Task requirements ::
Pictures stay out of the copy. Transcribe exactly, and only, the line with "Where should I click to: Click the orange" through the last line of the entries below.

(Screenshot grounding data)
++++++++++

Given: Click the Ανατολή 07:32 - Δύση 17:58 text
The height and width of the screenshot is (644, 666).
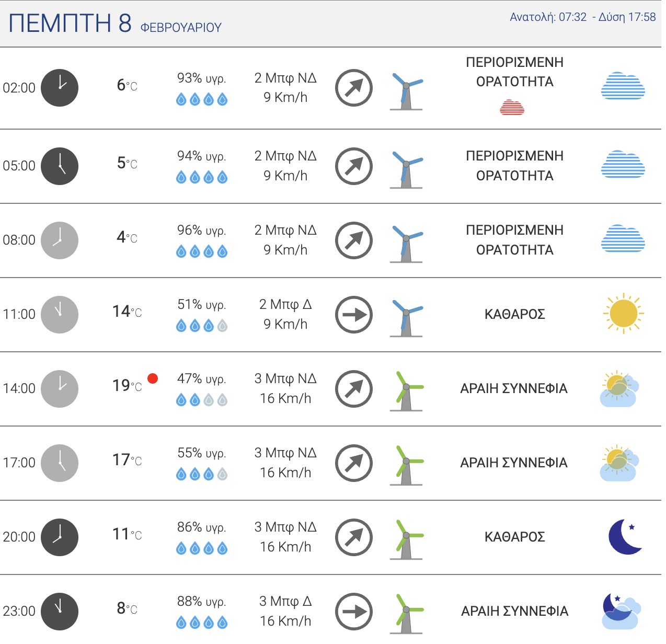Looking at the screenshot, I should point(583,17).
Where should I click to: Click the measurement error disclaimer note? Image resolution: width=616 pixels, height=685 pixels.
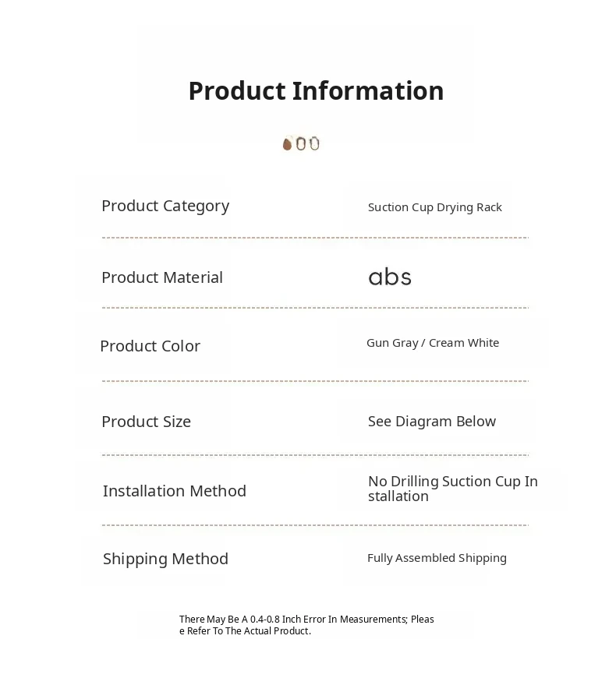306,625
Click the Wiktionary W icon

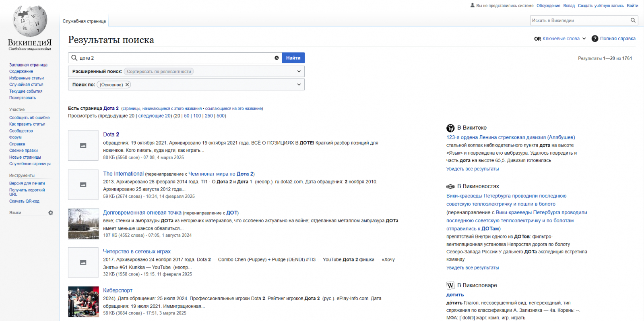(450, 286)
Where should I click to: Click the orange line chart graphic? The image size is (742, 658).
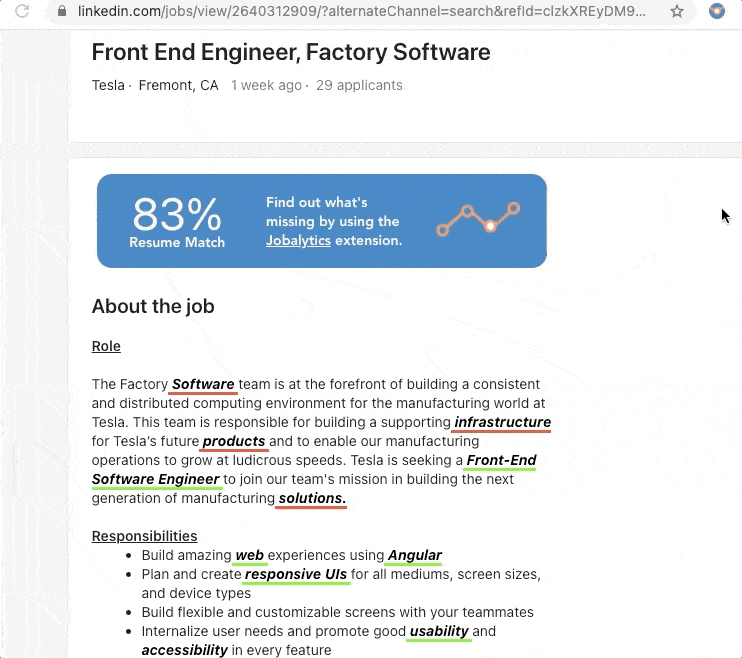[478, 220]
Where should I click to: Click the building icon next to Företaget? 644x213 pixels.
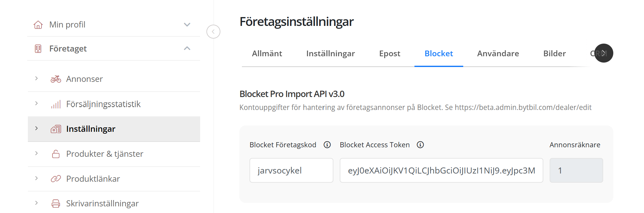(38, 49)
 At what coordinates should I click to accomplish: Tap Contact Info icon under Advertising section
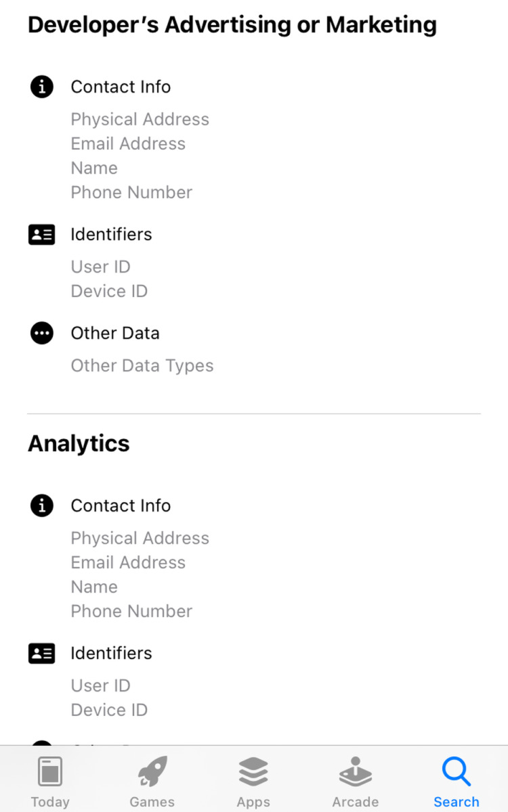[42, 87]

++++++++++

The answer ::
Where should I click to: Click the orange line chart graphic? The image size is (742, 658).
[478, 220]
Where should I click to: Click the building icon next to Företaget? 644x213 pixels.
(38, 49)
 At what coordinates should I click to accomplish: Tap Contact Info icon under Advertising section
[42, 87]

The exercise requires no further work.